Cryptococcosis: is another fungal disease associated with pigeon droppings, though it is actually unlikely that healthy people will become infected. Most people who contract cryptococcosis have compromised immune systems, such as HIV carriers.

Parasites: Includes the Pigeon Nest Bug and the bat bug (both related to the beg bug), soft ticks, biting lice and the pigeon flythese parasites. Though these parasites can bite and irritate, they are unlikely to transmit diseases to humans. The northern fowl mite and chicken mite are also possible in a pile of droppings like this. Although most parasites associated with bird droppings or nests die quickly after the birds leave, some may live for several weeks. Droppings, feathers, food and dead birds under a roosting area can breed flies, carpet beetles and other insects that may become a problem in the immediate area.

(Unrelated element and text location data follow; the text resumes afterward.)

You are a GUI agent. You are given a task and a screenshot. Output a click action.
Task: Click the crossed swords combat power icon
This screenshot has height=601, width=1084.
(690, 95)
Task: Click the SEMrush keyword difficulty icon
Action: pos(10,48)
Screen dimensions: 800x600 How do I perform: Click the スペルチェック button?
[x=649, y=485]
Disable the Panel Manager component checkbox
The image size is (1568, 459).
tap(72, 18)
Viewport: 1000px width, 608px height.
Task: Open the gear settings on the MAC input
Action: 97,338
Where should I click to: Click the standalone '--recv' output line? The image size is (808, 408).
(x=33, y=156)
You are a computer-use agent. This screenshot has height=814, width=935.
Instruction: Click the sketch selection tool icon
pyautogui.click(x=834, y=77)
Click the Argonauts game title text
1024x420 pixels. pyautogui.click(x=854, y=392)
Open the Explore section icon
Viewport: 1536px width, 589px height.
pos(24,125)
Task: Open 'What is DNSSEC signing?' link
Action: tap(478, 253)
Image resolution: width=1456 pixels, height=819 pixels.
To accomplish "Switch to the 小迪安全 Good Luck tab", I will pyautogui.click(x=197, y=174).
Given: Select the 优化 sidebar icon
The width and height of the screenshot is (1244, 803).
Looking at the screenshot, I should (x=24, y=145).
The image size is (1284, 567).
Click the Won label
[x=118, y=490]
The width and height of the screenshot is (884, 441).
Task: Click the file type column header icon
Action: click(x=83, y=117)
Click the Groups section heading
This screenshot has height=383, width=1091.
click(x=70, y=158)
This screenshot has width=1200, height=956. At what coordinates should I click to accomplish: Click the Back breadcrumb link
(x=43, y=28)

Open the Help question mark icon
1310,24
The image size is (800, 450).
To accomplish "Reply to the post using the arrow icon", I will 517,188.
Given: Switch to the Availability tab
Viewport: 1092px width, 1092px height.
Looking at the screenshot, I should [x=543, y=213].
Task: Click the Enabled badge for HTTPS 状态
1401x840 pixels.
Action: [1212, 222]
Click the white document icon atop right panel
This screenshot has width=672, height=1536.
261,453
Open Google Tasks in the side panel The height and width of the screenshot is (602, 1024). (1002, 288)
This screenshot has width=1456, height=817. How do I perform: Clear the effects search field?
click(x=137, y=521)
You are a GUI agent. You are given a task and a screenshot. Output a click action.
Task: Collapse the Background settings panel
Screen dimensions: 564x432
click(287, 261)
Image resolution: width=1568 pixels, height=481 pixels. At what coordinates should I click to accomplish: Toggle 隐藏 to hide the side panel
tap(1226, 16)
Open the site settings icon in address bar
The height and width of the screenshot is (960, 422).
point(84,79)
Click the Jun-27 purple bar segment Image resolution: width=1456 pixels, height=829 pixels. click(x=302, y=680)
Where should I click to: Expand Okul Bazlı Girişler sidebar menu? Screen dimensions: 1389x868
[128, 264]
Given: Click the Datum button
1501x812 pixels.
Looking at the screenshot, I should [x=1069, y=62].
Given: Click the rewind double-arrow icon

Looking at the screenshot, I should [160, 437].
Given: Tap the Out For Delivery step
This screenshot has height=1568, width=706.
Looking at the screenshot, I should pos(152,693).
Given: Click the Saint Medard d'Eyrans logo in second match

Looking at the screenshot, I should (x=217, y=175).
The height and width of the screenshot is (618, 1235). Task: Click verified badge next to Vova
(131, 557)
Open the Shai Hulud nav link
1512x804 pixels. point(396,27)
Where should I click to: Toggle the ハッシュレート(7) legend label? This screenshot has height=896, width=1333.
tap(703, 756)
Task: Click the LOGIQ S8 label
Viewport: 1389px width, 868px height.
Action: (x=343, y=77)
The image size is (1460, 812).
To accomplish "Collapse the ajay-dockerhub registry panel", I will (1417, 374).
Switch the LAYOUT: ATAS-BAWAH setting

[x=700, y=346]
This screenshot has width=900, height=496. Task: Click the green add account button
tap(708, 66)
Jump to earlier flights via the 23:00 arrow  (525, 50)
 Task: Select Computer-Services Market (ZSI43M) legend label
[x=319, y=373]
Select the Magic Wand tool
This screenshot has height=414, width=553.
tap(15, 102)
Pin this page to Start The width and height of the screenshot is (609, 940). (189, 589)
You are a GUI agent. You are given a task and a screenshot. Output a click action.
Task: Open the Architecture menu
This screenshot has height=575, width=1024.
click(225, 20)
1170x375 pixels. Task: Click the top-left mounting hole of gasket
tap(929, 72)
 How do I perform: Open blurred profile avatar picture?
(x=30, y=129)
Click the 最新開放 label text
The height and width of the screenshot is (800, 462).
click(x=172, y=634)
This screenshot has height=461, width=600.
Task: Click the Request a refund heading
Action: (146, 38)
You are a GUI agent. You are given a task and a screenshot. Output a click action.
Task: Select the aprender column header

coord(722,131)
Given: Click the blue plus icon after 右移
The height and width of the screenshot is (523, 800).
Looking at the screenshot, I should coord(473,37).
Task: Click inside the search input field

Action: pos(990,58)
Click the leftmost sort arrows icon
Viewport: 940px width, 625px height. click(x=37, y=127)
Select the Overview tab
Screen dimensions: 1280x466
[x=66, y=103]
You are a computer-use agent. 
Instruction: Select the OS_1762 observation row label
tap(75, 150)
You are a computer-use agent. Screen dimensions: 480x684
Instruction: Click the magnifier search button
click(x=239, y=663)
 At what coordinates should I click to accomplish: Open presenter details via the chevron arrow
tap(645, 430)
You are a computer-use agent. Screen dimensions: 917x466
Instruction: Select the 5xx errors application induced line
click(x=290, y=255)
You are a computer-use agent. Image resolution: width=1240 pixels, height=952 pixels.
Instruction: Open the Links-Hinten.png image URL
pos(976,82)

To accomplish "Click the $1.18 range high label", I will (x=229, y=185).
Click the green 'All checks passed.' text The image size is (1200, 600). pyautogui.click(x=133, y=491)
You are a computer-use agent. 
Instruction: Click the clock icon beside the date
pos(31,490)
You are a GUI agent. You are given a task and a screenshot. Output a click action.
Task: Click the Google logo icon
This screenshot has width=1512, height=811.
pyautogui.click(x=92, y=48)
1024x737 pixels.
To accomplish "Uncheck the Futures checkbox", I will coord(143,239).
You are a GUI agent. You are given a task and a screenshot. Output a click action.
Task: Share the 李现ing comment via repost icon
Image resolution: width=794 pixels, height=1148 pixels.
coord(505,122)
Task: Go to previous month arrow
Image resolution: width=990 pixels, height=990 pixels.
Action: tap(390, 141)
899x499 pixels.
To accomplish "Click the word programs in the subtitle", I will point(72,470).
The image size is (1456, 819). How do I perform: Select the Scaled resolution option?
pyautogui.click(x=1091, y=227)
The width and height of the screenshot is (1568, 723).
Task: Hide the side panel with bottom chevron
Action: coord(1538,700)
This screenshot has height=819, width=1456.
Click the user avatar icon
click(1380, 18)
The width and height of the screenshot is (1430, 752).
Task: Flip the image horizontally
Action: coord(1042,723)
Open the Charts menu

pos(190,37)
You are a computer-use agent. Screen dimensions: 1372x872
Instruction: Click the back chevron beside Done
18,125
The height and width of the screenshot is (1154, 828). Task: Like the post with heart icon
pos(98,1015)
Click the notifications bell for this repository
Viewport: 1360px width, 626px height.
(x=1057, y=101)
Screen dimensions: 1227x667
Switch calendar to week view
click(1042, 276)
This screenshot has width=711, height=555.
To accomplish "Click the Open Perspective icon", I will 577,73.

Cleaning: This duct should have been cleaned and decontaminated. To clean the waste and the potential fungal spores, cleanup should be done by a professional, using both powerful disinfectants and enzyme-based organic waste cleaners. If I were to do this job, I'd wear a respirator that can filter particles as small as 0.3 microns and wear a disposable biohazard suit with gloves. During the cleanup, I'd have sealed heating and cooling air ducts and shut the system down. I'd vacuum out the main bulk of droppings, but first I'd moisten the droppings with a Disinfectant to keep spores from becoming airborne and keep them wet. All the poop and nesting material would be stored in sealed plastic garbage bags 3 mil thick, and when finished and while still wearing the respirator, I'd remove the biohazard suit and place it in the plastic bag. For parasite control, the roost area should be treated with a residual insecticide appropriately labeled by the U.S. Environmental Protection Agency for control of fleas, ticks, mites and similar pests.